- What is being asked: Repeat word for word the part of the text on hangover words that runs from "The English term, hangover, suggests" to "in the attic.".

- Quoted text:
^^^^^^^^^^^^^^^^

How do the world’s languages evoke the misery of the hangover?


Photo by Owen Booth.
Photo by Owen Booth.
Photo by Owen Booth.

When hungover, Germans speak of howling cats while Icelanders’ phrase literally means to have the God of Thunder’s hammers in your brain. Iberian languages refer to the undertow; apparently the land’s regurgitation of water to the sea is evocative. Latin Americans show a great linguistic range in their post-bacchanal gloom, using Spanish or native words for foot, rubber, branch, guava tree, raw, cross, female persecutor and mouse.

The English term, hangover, suggests a leftover, possibly sloppy and dangly. It’s hardly the most interesting description, but a bit more suggestive than the Russians’ no-nonsense after the drunkenness.

The winners for most vivid word-choices, at least in my cross-linguistic survey, are the Danes, whose dreary morning-after can conjure any of the following: carpenters, crumpled, drunken illness, visited by craftsmenthe hair hurts, coordination troubles, short circuit, and, most compellingly, rats in the attic.

^^^^^^^^^^^^^^^^

- Data section:
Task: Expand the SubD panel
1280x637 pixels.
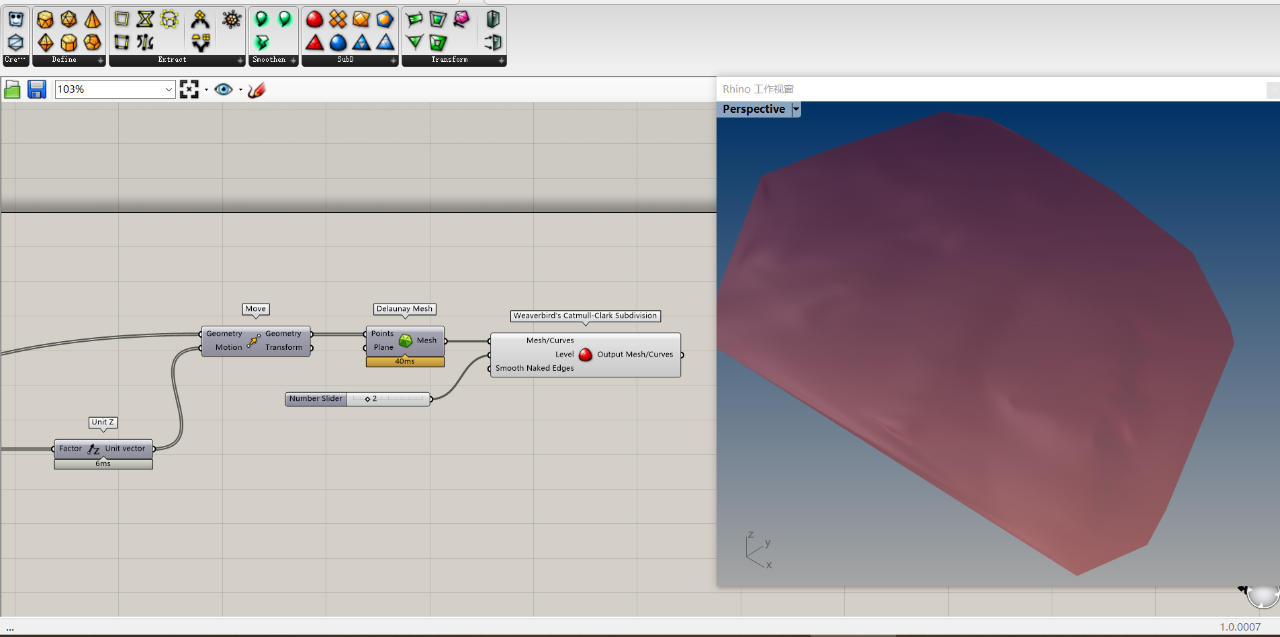Action: point(395,61)
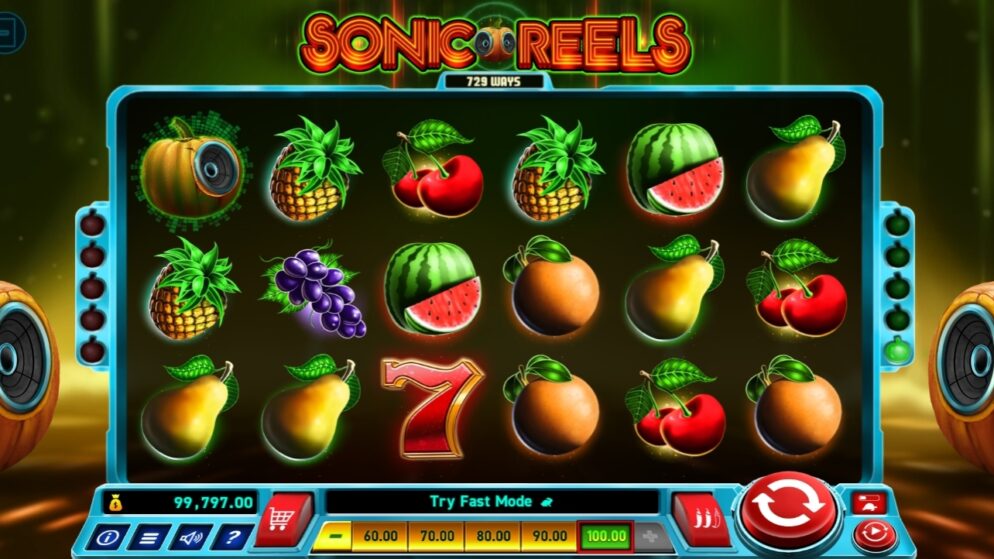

^^^^^^^^^^^^^^^^

- Exercise solution:
The English term, hangover, suggests a leftover, possibly sloppy and dangly. It’s hardly the most interesting description, but a bit more suggestive than the Russians’ no-nonsense after the drunkenness.

The winners for most vivid word-choices, at least in my cross-linguistic survey, are the Danes, whose dreary morning-after can conjure any of the following: carpenters, crumpled, drunken illness, visited by craftsmenthe hair hurts, coordination troubles, short circuit, and, most compellingly, rats in the attic.